Consider the following series of reactions :
`Cl_(2)+2NaOH to NaCl+NaClO+H_(2)O`
`3NaClO to 2NaCl+NaClO_(3)`
`4NaClO_(3) to 3NaClO_(4)+NaCl`
How much `Cl_(2)` is reqired to prepare 122.5 g of `NaClO_(4)` by above sequencial reactions ?

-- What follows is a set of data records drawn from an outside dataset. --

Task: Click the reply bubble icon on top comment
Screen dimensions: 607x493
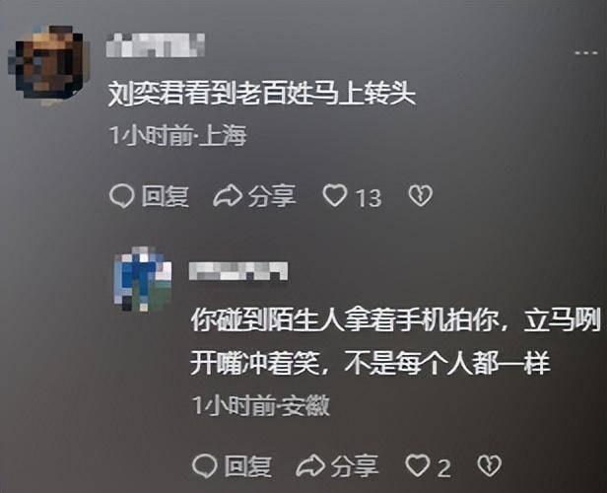Action: [x=121, y=196]
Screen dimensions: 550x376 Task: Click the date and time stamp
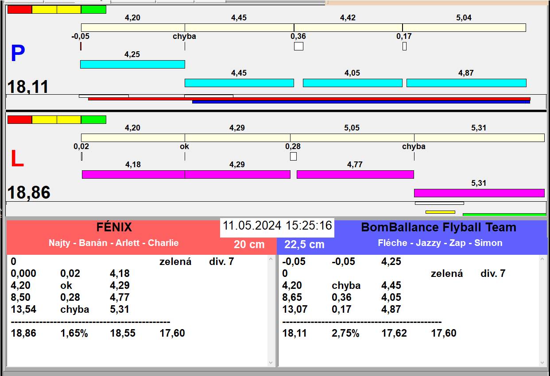point(277,226)
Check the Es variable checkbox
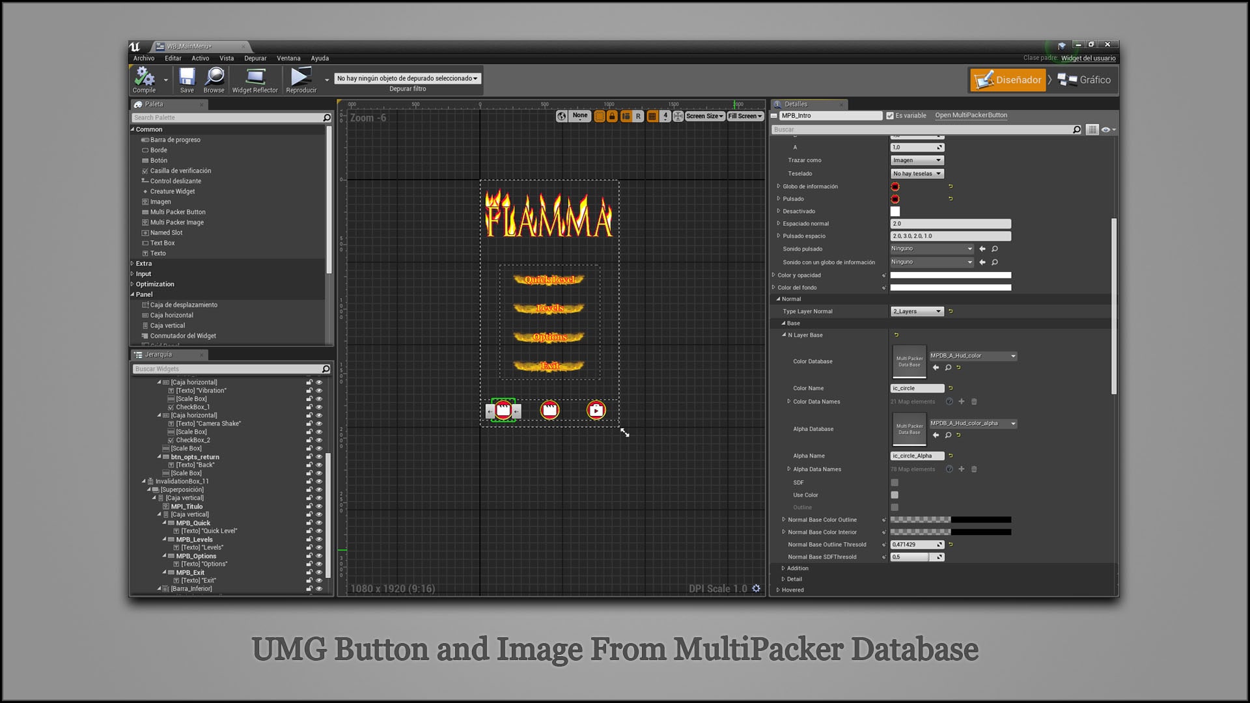This screenshot has width=1250, height=703. point(890,115)

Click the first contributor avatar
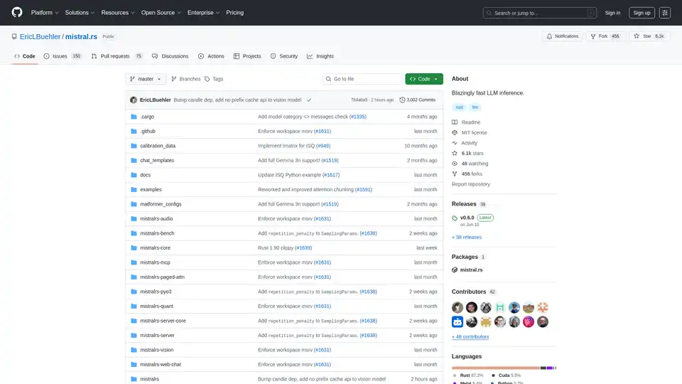point(458,307)
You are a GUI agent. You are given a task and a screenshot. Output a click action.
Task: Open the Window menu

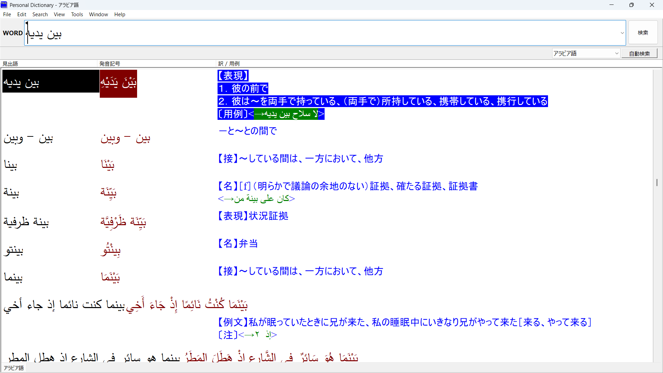tap(98, 14)
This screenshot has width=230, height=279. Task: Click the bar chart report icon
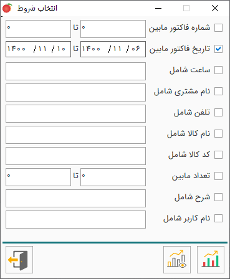point(211,260)
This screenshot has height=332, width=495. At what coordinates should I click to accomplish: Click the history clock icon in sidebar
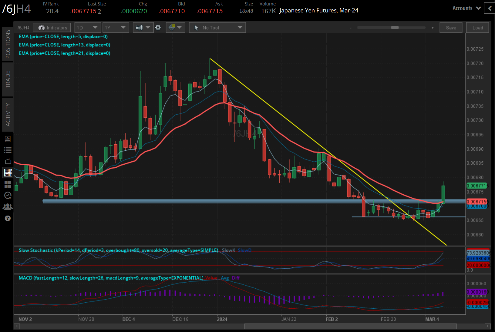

To determine how much Cl₂ is required to prepare 122.5 g of NaClO₄ through the given sequential reactions, we will follow these steps: ### Step 1: Determine the molar mass of NaClO₄ The molar mass of NaClO₄ (sodium perchlorate) can be calculated as follows: - Sodium (Na): 22.99 g/mol - Chlorine (Cl): 35.45 g/mol - Oxygen (O): 16.00 g/mol (4 oxygen atoms) Calculating the total molar mass: \[ \text{Molar mass of NaClO₄} = 22.99 + 35.45 + (4 \times 16.00) \] \[ = 22.99 + 35.45 + 64.00 = 122.44 \, \text{g/mol} \] ### Step 2: Calculate the number of moles of NaClO₄ produced Using the mass of NaClO₄ given in the question (122.5 g), we can calculate the number of moles: \[ \text{Moles of NaClO₄} = \frac{\text{mass}}{\text{molar mass}} \] \[ = \frac{122.5 \, \text{g}}{122.44 \, \text{g/mol}} \approx 1.00 \, \text{mol} \] ### Step 3: Determine the stoichiometry of the reactions From the reactions provided: 1. **Reaction 1**: \( \text{Cl}_2 + 2 \text{NaOH} \rightarrow 2 \text{NaCl} + \text{NaClO} + \text{H}_2O \) - 1 mole of Cl₂ produces 1 mole of NaClO. 2. **Reaction 2**: \( 3 \text{NaClO} \rightarrow 2 \text{NaCl} + \text{NaClO}_3 \) - 3 moles of NaClO produce 1 mole of NaClO₃. 3. **Reaction 3**: \( 4 \text{NaClO}_3 \rightarrow 3 \text{NaClO}_4 + \text{NaCl} \) - 4 moles of NaClO₃ produce 3 moles of NaClO₄. ### Step 4: Calculate the moles of NaClO needed to produce 1 mole of NaClO₄ From the stoichiometry: - To produce 1 mole of NaClO₄, we need: - From Reaction 3: \( \frac{4}{3} \) moles of NaClO₃. - From Reaction 2: \( \frac{4}{3} \times 3 = 4 \) moles of NaClO. Thus, to produce 1 mole of NaClO₄, we need 4 moles of NaClO. ### Step 5: Calculate the moles of Cl₂ needed Since 1 mole of Cl₂ produces 1 mole of NaClO: - To produce 4 moles of NaClO, we need 4 moles of Cl₂. ### Step 6: Calculate the mass of Cl₂ required Using the molar mass of Cl₂ (70.90 g/mol): \[ \text{Mass of Cl₂} = \text{moles} \times \text{molar mass} \] \[ = 4 \, \text{mol} \times 70.90 \, \text{g/mol} = 283.6 \, \text{g} \] ### Conclusion The amount of Cl₂ required to prepare 122.5 g of NaClO₄ is approximately **284 g**.